The documentation for this language exists on the web, but is quite difficult to decipher. This program was written by following examples. The documentation tends to concentrate on the overall software development process and tends to ignore questions like how to write a 'while' loop. This makes the documentation quite difficult to follow. It's like reading an owner's manual for a car that tells you how to be a safe driver without ever telling you how to start the car.

This program compiles and runs under the SmartEiffel implementation of Eiffel.


class SIEVEE



-- //////////////////////////////////////////////////////////


-- // Name: Peter M. Maurer


-- // Program: Sieve of Eratosthenes


-- // Due: Never


-- // Language: Eiffel


-- //////////////////////////////////////////////////////////



creation {ANY}


make



feature {ANY}


-- define the sieve data structure


Candidates: ARRAY[INTEGER]


make is


local


i : INTEGER


j : INTEGER


do


!!Candidates.make(0,1000)


-- Everything is potentially prime until proven otherwise


from


i := 0


until


i > 1000


loop


Candidates.put(1,i)


i := i + 1


end


-- Neither 0, nor 1 is prime


Candidates.put(0,0)


Candidates.put(0,1)




-- start the sieve with the integer 0



from


i := 0


until


i >= 1000


loop


-- advance to the next un-crossed out number.
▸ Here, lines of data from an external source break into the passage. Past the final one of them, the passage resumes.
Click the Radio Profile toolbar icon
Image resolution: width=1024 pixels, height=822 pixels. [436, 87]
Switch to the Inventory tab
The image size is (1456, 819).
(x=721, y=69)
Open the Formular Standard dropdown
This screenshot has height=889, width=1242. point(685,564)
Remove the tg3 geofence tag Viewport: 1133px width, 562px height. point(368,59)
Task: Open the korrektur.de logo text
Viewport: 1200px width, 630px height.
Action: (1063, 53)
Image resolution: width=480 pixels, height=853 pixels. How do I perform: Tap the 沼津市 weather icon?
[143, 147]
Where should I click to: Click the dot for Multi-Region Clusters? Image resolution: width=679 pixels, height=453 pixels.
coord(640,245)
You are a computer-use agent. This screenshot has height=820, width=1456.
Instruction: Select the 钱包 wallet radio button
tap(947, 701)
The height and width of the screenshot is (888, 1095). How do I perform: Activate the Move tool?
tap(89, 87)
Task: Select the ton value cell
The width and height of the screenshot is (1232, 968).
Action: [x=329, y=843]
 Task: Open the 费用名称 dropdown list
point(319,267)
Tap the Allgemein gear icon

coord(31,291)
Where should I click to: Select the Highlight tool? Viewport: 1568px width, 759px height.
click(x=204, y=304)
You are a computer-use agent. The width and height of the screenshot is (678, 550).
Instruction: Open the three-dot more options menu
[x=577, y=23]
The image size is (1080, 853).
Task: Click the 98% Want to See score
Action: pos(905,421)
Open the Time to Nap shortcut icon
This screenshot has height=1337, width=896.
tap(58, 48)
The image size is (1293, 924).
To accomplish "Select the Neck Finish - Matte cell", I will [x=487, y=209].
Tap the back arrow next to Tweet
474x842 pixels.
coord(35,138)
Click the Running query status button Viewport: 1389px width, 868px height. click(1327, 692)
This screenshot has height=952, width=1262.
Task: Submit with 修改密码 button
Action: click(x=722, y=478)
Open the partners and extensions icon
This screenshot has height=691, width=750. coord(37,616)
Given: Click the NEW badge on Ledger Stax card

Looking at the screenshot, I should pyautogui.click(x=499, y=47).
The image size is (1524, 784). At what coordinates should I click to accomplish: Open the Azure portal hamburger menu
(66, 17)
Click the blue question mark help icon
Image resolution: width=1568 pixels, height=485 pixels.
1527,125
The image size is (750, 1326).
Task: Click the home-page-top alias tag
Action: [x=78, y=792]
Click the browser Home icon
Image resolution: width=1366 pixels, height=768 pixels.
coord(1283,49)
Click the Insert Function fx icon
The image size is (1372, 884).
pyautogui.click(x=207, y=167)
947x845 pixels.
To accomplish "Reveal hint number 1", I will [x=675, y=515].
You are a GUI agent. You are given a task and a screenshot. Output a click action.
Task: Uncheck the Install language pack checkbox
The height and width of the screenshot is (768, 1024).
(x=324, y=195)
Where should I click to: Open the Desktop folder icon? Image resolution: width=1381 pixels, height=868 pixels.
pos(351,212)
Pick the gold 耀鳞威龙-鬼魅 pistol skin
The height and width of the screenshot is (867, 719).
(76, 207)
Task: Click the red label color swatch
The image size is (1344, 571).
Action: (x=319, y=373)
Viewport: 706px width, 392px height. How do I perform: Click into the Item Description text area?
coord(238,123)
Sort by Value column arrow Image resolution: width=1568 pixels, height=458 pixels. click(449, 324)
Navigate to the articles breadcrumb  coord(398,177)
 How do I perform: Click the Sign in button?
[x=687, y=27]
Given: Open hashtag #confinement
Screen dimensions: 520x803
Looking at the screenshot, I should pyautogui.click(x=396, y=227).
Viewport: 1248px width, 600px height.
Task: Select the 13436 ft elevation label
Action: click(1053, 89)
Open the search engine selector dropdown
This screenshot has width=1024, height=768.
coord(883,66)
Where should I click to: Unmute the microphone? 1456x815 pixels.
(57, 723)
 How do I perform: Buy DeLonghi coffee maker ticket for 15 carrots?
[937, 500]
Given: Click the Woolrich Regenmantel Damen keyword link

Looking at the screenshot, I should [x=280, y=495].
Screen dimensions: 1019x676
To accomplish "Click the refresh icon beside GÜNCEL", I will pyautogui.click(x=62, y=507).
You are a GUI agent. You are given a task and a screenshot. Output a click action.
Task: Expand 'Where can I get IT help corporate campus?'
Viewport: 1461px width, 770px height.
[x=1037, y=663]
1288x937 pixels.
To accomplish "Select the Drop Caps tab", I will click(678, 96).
-- this number must be a prime


from


until


i >= 1000 or Candidates.item(i) /= 0


loop


i := i + 1


end


-- insure against running off the end of the data structure


if


i < 1000


then


-- cross out all multiples of the prime, starting with 2*p.


from


j := 2


until


j*i >= 1000


loop


Candidates.put(0,j*i)


j := j+1


end


-- advance to the next candidate


i := i + 1


end


end


-- all uncrossed-out numbers are prime (and only those numbers)


-- print all primes


from


i := 0


until


i >= 1000


loop


if Candidates.item(i) /= 0 then


io.put_integer(i)


io.put_string(" is prime%N")


end


i := i + 1


end


end


end

Click Here for the actual code.

The suffix of this file has been changed from "e" to "eif" to avoid a conflict with the Euler language. You must change the suffix back to "e" before compiling the program.